Nigerian model and fashion designer

Maryam Elisha (born Maryam Rikoto Elisha) is a Nigerian model, beauty queen, and fashion designer. She founded the Rikaoto by ME fashion brand in 2009, two years after being crowned Miss Valentine. Elisha was named one of the 20 most influential pageant personalities in Nigeria.

== Personal life and education ==
Elisha is from Kebbi state but was born in Kano state to a now retired police officer father and a businesswoman mother. She is the youngest of seven children. She had her primary and secondary school education in Kano state before relocating to Lagos state to study English Language at the University of Lagos. After graduating from the university, she proceeded to the New Jersey Fashion School, in the United States, where she trained for eight months in fashion designing.

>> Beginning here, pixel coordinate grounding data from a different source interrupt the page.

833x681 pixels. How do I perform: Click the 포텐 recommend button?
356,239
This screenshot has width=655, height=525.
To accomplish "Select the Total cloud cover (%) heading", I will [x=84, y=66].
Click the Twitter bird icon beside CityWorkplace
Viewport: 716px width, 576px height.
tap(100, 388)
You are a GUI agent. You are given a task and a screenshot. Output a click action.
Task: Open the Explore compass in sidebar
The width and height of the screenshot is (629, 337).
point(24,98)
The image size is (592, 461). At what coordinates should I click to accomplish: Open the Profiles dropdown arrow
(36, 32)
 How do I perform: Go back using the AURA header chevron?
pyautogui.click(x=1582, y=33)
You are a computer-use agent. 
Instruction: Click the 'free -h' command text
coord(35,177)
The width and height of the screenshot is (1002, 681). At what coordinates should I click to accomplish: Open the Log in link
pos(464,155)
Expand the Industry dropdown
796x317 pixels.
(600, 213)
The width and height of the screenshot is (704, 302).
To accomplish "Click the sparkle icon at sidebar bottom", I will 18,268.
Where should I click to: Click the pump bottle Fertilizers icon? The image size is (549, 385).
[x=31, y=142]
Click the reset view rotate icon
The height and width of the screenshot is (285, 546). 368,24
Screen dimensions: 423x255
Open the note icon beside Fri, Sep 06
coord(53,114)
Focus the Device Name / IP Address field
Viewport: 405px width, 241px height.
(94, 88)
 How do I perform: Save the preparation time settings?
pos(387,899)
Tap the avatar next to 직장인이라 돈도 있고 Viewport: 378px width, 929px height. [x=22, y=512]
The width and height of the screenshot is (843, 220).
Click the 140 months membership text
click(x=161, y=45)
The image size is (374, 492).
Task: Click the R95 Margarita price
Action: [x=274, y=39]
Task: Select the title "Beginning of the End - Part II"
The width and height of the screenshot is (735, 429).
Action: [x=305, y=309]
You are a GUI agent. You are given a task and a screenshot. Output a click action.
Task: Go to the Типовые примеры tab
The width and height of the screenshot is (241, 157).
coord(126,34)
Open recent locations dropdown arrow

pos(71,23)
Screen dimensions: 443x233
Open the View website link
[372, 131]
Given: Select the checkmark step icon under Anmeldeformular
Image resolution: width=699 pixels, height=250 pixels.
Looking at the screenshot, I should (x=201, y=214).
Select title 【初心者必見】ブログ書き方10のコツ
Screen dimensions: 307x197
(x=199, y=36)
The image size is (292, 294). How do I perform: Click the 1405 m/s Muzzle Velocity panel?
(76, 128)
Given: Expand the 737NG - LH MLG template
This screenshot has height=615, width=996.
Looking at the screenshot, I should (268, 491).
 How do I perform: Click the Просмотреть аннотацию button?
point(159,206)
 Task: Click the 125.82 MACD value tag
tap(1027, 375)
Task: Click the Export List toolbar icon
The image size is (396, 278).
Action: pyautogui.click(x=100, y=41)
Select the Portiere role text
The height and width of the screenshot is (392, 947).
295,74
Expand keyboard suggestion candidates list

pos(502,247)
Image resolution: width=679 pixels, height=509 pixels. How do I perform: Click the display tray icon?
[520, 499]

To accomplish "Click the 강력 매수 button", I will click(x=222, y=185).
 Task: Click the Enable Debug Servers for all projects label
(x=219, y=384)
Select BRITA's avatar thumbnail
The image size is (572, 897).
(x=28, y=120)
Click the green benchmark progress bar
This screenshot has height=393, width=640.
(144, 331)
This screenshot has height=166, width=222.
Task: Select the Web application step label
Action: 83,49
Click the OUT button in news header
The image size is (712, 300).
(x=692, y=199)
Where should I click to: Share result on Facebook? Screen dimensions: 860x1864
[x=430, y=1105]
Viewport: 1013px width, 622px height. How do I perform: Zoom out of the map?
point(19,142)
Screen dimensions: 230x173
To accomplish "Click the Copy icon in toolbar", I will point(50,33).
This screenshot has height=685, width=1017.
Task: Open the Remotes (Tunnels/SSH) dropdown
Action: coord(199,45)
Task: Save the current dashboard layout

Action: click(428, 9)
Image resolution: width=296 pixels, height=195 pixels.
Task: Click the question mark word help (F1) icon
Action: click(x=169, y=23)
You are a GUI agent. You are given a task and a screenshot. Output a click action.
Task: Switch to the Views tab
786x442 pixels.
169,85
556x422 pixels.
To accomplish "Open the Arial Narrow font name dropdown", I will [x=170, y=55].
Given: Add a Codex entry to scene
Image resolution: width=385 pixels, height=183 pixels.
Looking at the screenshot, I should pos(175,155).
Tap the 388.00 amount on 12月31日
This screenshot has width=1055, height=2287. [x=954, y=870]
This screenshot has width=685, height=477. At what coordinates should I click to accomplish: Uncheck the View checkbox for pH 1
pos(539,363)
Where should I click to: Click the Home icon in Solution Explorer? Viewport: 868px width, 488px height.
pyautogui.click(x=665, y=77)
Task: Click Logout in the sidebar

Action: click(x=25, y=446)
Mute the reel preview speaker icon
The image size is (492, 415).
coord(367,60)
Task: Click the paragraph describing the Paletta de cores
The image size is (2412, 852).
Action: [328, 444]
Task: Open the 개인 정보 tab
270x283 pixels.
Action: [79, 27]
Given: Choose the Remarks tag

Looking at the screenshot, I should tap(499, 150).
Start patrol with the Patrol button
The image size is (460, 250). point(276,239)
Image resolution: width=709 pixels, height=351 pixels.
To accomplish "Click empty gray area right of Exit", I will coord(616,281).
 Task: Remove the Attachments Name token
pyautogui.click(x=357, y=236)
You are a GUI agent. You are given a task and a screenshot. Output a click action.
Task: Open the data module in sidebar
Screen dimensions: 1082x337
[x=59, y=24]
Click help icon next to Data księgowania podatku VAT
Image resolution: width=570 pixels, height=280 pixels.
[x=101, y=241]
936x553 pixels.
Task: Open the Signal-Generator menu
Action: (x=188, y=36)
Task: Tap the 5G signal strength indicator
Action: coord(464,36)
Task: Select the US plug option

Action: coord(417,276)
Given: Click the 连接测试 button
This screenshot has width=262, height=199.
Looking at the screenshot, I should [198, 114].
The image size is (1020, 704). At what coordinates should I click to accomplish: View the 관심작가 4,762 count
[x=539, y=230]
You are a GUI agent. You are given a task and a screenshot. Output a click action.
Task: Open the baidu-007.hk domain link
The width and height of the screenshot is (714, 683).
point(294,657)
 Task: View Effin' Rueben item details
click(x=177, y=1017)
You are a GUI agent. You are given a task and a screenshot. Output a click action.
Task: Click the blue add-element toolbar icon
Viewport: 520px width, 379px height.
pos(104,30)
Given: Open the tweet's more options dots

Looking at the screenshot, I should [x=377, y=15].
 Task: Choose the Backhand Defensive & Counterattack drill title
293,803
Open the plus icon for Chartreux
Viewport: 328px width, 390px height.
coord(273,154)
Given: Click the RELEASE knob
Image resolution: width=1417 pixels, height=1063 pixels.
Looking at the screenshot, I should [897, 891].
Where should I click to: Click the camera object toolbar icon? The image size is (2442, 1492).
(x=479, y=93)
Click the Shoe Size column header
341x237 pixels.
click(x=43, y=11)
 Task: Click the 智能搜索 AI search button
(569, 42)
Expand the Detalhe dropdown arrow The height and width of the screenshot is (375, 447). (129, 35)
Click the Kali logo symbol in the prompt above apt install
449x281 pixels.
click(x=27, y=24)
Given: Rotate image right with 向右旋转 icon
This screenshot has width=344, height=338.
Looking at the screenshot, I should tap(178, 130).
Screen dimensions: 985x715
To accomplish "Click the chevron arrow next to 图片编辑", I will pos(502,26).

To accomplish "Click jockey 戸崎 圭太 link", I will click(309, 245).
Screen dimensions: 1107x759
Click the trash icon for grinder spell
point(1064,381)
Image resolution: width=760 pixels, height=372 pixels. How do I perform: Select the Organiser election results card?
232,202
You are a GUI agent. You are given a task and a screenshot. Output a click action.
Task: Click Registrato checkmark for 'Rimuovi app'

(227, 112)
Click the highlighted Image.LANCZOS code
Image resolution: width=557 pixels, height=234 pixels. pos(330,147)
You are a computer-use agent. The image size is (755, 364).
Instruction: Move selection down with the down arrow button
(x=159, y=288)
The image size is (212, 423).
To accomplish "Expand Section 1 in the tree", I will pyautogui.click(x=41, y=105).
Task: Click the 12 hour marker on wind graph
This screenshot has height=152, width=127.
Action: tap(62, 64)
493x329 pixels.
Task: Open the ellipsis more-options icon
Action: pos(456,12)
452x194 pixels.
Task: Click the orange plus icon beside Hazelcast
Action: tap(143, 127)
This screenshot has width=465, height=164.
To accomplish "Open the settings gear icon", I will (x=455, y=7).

In March 2017, Elisha had a close call with death.

== Career ==

=== Modeling ===
Elisha was scouted by an agent while in secondary school and eventually worked as a model for close to eight years. As a model, she was the maiden face of Faruz drink. She also modeled for other top brands including Delta Soap, Sterling Bank, MTN Nigeria, Lucozade Boost and Diamond Bank.

=== Pageantry ===
While studying English Language at the University of Lagos, Elisha entered and won the Miss Valentine Beauty Pageant, 2007. In 2008, she collaborated with another pageant winner, Damilola Otunbanjo, Sisi Oge of Lagos, to advocate for good health care and campaign against stigmatization of people living with HIV/AIDS. This advocacy brought Elisha the Miss Environment title, by the Lagos State Waste Management Authority, and recognition by the former governor of Lagos state, Babatunde Fashola.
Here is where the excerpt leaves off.